The others? "But the last million or 2 are people that have been here for a very long time. They're very part of — they're not citizens, but they're part of the community. One of the requirements would be that they would have to have an American family sponsor them to be eligible for review by the citizen review board." I guess the difference here is that the 7–9 million getting guestworker visas would have a temporary nonimmigrant status (a "nonimmigrant" is any foreigner legally here in a status that doesn't lead to eligibility for citizenship), whereas the people who got the nod from the citizen review boards would get a permanent nonimmigrant status. Except that the "temporary" guestworkers would have to be able to indefinitely renew their status — otherwise, we'd have to undertake the "inhumane" task of deporting them, right? So there's really no difference between his two groups of illegals.
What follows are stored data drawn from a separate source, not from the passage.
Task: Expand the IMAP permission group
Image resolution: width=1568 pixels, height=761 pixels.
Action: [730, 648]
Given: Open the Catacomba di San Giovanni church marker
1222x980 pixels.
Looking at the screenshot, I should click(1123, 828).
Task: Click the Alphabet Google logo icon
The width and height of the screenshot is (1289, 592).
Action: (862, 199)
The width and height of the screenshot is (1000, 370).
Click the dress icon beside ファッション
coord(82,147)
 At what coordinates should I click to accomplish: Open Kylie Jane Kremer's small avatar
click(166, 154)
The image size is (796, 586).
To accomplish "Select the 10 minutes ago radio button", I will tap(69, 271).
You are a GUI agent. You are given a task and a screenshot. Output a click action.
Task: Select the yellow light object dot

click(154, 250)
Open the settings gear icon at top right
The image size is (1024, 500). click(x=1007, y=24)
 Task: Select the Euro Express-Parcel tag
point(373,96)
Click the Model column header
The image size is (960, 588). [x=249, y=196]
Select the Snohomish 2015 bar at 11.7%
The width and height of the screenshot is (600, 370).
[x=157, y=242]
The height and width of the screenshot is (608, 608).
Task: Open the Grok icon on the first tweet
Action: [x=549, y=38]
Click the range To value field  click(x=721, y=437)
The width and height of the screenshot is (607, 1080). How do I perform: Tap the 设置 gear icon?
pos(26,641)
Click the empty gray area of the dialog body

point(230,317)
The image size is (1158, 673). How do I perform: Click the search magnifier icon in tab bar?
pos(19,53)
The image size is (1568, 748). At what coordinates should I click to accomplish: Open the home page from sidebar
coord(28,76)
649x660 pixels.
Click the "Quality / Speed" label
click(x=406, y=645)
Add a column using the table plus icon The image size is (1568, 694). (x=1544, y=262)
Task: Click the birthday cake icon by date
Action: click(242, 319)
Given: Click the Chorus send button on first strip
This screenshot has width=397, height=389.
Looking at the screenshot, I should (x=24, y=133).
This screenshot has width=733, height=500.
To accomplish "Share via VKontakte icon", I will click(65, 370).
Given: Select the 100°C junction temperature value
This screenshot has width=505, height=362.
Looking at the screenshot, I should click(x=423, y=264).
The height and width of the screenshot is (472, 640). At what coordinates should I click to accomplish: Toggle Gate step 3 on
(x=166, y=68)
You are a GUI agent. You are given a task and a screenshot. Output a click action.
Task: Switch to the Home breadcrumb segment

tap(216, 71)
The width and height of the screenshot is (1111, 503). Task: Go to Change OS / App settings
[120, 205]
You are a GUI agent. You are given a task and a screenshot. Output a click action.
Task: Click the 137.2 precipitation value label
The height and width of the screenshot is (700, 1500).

Also, no one would be rejected by the review boards because you'd just find an SEIU official in Berkeley or Madison or Cambridge to sponsor you, regardless of where you really lived, and the panels themselves would be staffed by ACLU members and La Raza activists. (East L.A. alone would rubber-stamp 2 million amnesty applications.) But if anyone were rejected, why wouldn't they just go and get one of the "temporary" guestworker visas? Gingrich may know what he's talking about with regard to space mirrors or polar bears, but he has obviously not given two seconds of sustained thought to immigration.
Kris Kobach does know something about immigration, and his piece in the current "Marvin the Martian" issue of National Review raises another important point about the review board idea. Gingrich compares his panels sometimes to draft boards and other times to juries; but juries can only decide matters of fact, not law, whereas these boards would have to do both:
Or, to put it differently, a jury decides the narrow factual question, "Did he do it?" But Newt's amnesty panel would decide the legal questions, "Which immigration laws did he violate?" (and inquiry that involves both law and facts) and "Did he violate those laws in such a way that we are inclined to forgive the violations?" These inquiries are vastly more complex and subjective — and likely would result in different panels’ treating similarly situated aliens unequally.
Finally, the very premise of Gingrich's plan is false. He contends that very long-term, "otherwise law-abiding" illegal aliens with American dependents have no recourse if they’re picked up by immigration authorities. But, as I pointed out in a recent Philadelphia Inquirer piece, there are already ways of legalizing certain illegal aliens with compelling cases, and there are changes that could be made to, for instance, increase the discretion of immigration judges to legalize such people. What we don’t need is new government programs which would serve as fraud factories and open the doors to unlimited future immigration.